1. «С чрезвычайной ясностью», или Конвенции реализма

С начала 1850-х у Тургенева и Льва Толстого появляется особый описательный стиль, который станет товарным знаком русского нового, так называемого «реалистического» письма. Главное его формальное качество есть экстенсивность описаний, не связанных с сюжетом, а посвященных природе или погоде. Найти аналог подобным не связанным с сюжетом, «бескорыстным», невероятно подробным описаниям природы и погоды у реалистов-французов не удалось: Стендаль не описывал подробно природу, флоберовский реализм возник позже. Подобные экстенсивные пассажи – признак более раннего, романтического повествования, например экзотические виды американской природы в «Атале» и «Рене» Шатобриана, или темпераментно и мощно описанное растительное буйство острова Бурбон у Жорж Санд в «Индиане» (изображенное не по собственным впечатлениям, а «из вторых рук»), или развернутые пейзажные описания у Диккенса или Гоголя. Но в исследуемых нами текстах Тургенева и Толстого качественное наполнение описаний другое: новый слог противопоставляет себя романтизму, высмеивает романтические клише и конвенции, как бы подчеркивает свою трезвость, холодность, объективность, внеэмоциональность и демонстрирует экспертное знание. Это не фонтан субъективных фигур речи, а «прямой» визуальный материал, в котором скорее можно найти тематическое сходство с суховато-фактологичными пейзажами в более ранних английских романах – при их меньшей проработанности. Здесь можно говорить скорее о жанровом прецеденте путевых записок, географических описаний и т. д. В этом контексте принято упоминать о фактологичной и экстенсивной «Охоте на Кавказе» Николая Толстого, рано умершего старшего брата Льва Николаевича. Некоторое упреждающее сходство с нашими текстами есть и в пассажах «Записок ружейного охотника Оренбургской губернии» Сергея Тимофеевича Аксакова, где вздутым «гоголевским» языком излагаются информативные подробности об охоте и «уженье рыбы». Итак, главный принцип подобного текста есть романтическая экстенсивность описаний, наполненных бытовым, «близким» содержанием, что приблизительно означает отношение к своему и известному как к чужому и неизвестному.
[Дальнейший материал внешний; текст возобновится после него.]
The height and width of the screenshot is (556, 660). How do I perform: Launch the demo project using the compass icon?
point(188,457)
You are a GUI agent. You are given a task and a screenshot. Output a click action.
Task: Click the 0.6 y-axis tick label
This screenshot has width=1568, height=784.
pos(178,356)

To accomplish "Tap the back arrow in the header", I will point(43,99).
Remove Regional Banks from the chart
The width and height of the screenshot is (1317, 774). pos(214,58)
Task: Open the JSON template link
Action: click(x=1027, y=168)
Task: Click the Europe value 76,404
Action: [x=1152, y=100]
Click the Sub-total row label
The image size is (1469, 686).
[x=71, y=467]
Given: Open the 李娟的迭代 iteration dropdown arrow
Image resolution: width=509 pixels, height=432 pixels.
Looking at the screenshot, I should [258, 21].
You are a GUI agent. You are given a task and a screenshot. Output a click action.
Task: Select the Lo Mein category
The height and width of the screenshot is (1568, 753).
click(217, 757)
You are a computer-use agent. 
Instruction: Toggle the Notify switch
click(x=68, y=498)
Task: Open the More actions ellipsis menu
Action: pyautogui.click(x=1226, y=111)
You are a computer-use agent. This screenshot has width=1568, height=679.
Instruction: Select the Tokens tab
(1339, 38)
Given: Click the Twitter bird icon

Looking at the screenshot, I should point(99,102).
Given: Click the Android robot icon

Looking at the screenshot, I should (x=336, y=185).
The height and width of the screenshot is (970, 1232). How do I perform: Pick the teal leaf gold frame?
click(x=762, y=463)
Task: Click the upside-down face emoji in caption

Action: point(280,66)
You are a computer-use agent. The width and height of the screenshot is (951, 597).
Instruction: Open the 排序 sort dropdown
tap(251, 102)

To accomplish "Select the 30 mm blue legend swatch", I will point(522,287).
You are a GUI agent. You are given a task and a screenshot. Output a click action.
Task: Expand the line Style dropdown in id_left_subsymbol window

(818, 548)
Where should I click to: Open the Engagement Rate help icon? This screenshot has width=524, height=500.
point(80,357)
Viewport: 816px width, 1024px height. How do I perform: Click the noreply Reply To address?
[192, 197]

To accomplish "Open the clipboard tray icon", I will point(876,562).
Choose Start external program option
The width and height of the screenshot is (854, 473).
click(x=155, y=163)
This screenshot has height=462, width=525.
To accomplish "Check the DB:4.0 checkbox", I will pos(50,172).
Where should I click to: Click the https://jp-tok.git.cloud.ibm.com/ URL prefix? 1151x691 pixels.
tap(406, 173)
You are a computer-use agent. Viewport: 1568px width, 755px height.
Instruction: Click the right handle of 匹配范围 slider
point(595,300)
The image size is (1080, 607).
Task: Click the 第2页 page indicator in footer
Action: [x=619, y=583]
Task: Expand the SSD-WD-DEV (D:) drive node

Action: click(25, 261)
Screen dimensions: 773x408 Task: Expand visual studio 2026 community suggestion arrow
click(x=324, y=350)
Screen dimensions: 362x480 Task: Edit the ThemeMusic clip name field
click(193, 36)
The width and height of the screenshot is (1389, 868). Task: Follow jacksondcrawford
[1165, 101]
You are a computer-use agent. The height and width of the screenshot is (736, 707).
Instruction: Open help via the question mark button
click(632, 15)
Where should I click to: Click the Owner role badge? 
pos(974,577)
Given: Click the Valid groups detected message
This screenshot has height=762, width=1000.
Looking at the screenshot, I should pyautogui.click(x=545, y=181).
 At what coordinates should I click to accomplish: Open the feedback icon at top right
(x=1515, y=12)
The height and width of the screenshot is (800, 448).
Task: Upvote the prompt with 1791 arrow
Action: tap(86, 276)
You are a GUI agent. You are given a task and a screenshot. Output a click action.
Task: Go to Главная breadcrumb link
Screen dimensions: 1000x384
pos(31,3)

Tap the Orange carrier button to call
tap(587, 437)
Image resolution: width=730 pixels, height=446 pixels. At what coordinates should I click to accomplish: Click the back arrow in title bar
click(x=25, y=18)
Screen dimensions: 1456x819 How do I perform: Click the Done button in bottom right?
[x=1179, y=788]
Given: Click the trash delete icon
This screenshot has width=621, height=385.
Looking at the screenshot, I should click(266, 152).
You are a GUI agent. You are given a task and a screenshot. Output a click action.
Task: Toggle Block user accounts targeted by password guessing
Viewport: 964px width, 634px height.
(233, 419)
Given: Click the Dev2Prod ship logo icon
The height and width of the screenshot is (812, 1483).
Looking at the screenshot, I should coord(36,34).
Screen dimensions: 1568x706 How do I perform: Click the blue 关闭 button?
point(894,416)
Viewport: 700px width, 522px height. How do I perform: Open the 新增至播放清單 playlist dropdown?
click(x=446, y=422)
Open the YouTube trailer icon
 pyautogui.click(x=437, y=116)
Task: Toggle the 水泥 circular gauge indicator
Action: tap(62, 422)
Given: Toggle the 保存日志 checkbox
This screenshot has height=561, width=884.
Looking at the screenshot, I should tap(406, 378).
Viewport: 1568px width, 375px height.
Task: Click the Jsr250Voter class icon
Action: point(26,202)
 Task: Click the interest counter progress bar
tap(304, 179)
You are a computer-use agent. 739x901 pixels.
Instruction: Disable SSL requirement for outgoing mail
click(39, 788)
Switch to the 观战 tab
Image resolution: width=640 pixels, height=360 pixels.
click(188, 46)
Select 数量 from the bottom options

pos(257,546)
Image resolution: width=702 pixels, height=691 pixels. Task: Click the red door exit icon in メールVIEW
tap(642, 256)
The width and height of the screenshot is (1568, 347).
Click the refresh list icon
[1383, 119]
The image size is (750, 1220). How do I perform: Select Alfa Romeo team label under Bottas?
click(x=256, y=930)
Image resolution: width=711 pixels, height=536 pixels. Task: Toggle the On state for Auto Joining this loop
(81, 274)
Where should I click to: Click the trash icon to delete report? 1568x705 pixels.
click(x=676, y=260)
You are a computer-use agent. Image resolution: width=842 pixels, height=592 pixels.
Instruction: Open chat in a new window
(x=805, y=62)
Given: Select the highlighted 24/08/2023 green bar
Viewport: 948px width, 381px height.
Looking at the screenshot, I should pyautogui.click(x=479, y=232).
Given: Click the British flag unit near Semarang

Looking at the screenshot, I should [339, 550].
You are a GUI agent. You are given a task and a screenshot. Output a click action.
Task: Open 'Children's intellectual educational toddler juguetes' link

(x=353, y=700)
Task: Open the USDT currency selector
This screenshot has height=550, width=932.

Нельзя ли описать этот новый стиль как набор новых, альтернативных конвенций? В чем состоят его формальные и смысловые признаки – признаки «реализма»? Эти вопросы бегло очерчены в настоящем наброске.

Идейные установки новых зрительных восприятий принято искать у французов в художественной критике. Это очерки Жюля Шанфлери (псевдоним Жюля Флери-Юссона, 1820–1889) о Гюставе Курбе (1848), французском портретисте XVIII века Квентине де ла Туре и художниках-реалистах XVII века Лененах (1850). Именно Шанфлери требовал беспристрастия в оценках, объективности вместо типичности – то есть фотографизма, фактов, документальных свидетельств. Его лозунгом было изображение действительности такой, как она открывается «чистому», «искреннему», то есть непредвзятому взгляду. Такой «реализм» для своего поколения олицетворял Курбе. Эти идеи были с энтузиазмом подхвачены литературным сообществом, группирующимся вокруг «Современника».

Тургенев и Толстой. Уехав в 1848 году из Парижа – то есть от революции, Тургенев проводит 1849 год в Берлине и в 1850-м возвращается в Россию. Этим заканчивается период, когда Тургенев мог подвергаться непосредственному французскому влиянию. Он сосредоточивается и экспериментирует, давая уже новое по сравнению с его рассказами сороковых качество стиля.

На вопрос, когда именно появились «реалистические» в избранном нами узком смысле тексты, можно ответить с точностью: в 1851 году, когда Тургенев написал «Бежин луг». Ни в одном из предшествующих рассказов природа не дана так развернуто, хотя в «Касьяне с Красивой Мечи» (1851) уже есть дневной и ночной пейзаж, прописанный в мельчайших деталях. В «Певцах» (1850) сверхэкстенсивны описания крестьян, но пейзажные зарисовки выполнены еще в субъективно-романтических, метафорических тонах.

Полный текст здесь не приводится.